Using this data matrix, a mobility and prestige structure was examined historically. Division of the period is as follows;
the first period ( -1809)
the second period (1810-1871)
the third period (1872-1918)
the fourth period (1919-1948)
the fifth period (1949-1969)
The prestige index of each university is defined as follows;
P. I. = the number of full-professors who moved in / the number of full-professors who moved out+1
The most prestigeous universities were Halle in the first period, Berlin, Gottingen and Wien in the second period, Berlin, Munchen and Wien in the third period. During these periods, less prestigeous universities were the small universities which were located in small cities or peripheral regions, such as Rostock, Konigsberg, Greifswald, Giessen, Erlangen, Innsbruck and Swiss universities. In the fourth period, the prestige of universities in Deutsche Demokratik Republik after World War II, including Berlin, decreased and that of Swiss universities increased. The most prestigeous universities were Munchen, Berlin, and Wien. In the fifth period, the prestige structure was almost the same as in the fourth period in each country.

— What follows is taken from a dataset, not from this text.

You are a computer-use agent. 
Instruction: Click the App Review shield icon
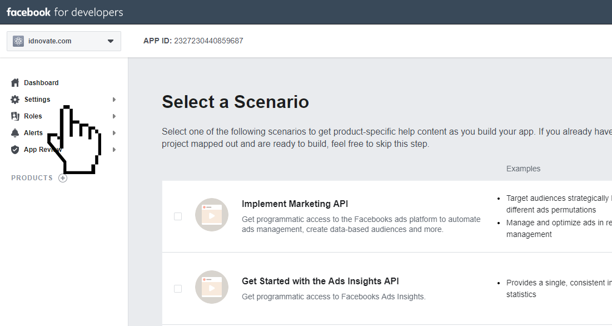coord(15,150)
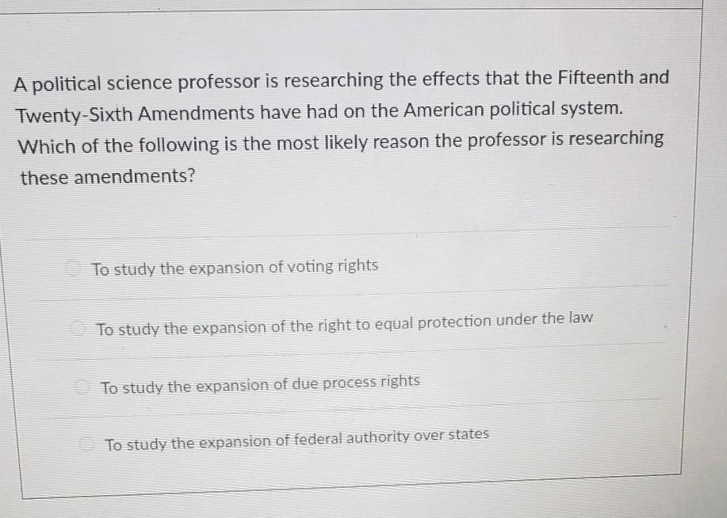
Task: Click the phrase 'American political system'
Action: 513,110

Medical professors were moving across wide regions in German-speaking world in the period extending from the late 18th century to befor the Second World War. But the range of mobility was mainly divided into two groups.

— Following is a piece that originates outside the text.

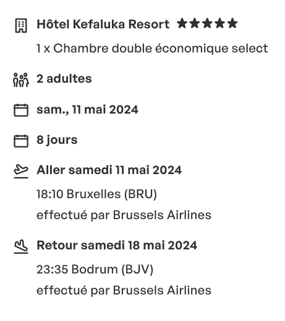
Task: Click outbound effectué par Brussels Airlines text
Action: tap(124, 215)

In the south-east of the German-speaking world, there was a closed mobility group which was composed of Wien, Graz, Prag and Innsbruck (including Swiss universities until the late 19th century). In this group, many-professors were moving from Innsbruck, which was the starting point of full-professors' mobility, via Graz or Prag to Wien. The hierarchy structure was distinct and rigid. These characteristics were almost unchangeable. Unlike in the past, mobility among institutions has diminished since World War II.
In Germany and Switzerland, mobility and prestige structure were more complicated and changeable than in Austria. Prussia's intercountry wars and establishment of large-city universities gave impact to the mobility pattern and prestige structure. Berlin University, which was founded in 1810, received high prestige from the beginning, and changed the mobility pattern so that it was the final destination of the mobility patterns of professors. From Berlin few professors moved to other universities. Munchen, Frankfurt, Hamburg are the same case to some degree. Beside these universities, Heidelberg, Freiburg, Leipzig, Göttingen, Bonn have been continuously high status. But small universities such as Greifswald, Königsberg, Rostock, which were located in Baltic coast, and the Swiss universities, Erlangen Giessen and Marburg were the starting point of professors' mobility during the nineteenth century. From the chairs of these universities the mobility of full-professors started toward more prestigeous universities.

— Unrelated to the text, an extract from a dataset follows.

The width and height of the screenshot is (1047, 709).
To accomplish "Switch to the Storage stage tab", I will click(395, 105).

In Germany, mobility patterns show a little regional bias, but professors in prestigeous universities were appointed from over all regions. Clear gaps cannot be found between Prussian and South-west German universities, including Swiss universities until before the second World War. Many Swiss universities did not finish the early stages of mobility until after World War I, but later, professors remained in Swiss universities because of the Nazi's exclusive academic policy.
For several years after the founding of the German Democratic Republic in 1948, there was a large flow of professors to German Federal Republic. Except for this case, mobility across countries has diminished but the prestige structure of universities in each country is almost the same.